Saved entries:
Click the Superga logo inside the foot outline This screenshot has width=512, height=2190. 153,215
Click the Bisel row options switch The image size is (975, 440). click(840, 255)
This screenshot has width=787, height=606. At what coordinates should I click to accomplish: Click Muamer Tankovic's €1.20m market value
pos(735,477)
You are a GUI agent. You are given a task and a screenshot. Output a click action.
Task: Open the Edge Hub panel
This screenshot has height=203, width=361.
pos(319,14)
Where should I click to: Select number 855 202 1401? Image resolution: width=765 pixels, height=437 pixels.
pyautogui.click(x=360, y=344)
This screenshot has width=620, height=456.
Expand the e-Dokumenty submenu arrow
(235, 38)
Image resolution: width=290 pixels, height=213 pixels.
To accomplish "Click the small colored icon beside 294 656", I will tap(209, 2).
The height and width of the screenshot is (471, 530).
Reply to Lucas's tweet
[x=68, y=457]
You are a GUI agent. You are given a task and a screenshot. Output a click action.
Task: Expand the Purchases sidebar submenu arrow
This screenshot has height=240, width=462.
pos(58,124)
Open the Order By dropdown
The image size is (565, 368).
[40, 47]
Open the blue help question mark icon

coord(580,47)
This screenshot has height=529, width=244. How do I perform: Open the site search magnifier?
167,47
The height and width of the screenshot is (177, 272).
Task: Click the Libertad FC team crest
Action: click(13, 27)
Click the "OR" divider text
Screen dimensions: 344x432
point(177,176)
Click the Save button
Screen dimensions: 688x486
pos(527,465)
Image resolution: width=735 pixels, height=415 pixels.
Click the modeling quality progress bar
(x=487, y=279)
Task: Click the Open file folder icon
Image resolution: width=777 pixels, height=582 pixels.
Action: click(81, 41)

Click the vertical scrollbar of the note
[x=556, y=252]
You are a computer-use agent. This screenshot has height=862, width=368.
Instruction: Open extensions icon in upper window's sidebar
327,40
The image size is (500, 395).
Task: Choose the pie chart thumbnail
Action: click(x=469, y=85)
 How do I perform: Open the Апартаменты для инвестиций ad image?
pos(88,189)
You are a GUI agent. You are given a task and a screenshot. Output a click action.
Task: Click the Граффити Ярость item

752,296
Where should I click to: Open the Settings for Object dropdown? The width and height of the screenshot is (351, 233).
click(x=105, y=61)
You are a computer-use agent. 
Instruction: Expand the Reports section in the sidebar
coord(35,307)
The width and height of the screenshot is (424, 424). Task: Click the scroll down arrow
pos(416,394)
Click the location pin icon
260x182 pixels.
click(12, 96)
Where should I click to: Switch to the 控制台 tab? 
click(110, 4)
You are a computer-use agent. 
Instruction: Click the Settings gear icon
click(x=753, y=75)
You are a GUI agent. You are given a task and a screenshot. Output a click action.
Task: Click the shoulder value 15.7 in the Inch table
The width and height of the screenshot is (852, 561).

* **What needs to be done**
Please return the span of lines above that opens with the one containing "Where should I click to: Open" and closes with the final line, both included, exactly as written and nothing more.

* **Exercise solution**
Where should I click to: Open the Settings for Object dropdown? The width and height of the screenshot is (351, 233).
click(x=105, y=61)
You are a computer-use agent. 
Instruction: Expand the Reports section in the sidebar
coord(35,307)
The width and height of the screenshot is (424, 424). Task: Click the scroll down arrow
pos(416,394)
Click the location pin icon
260x182 pixels.
click(12, 96)
Where should I click to: Switch to the 控制台 tab? 
click(110, 4)
You are a computer-use agent. 
Instruction: Click the Settings gear icon
click(x=753, y=75)
You are a GUI agent. You are given a task and a screenshot. Output a click action.
Task: Click the shoulder value 15.7 in the Inch table
The width and height of the screenshot is (852, 561).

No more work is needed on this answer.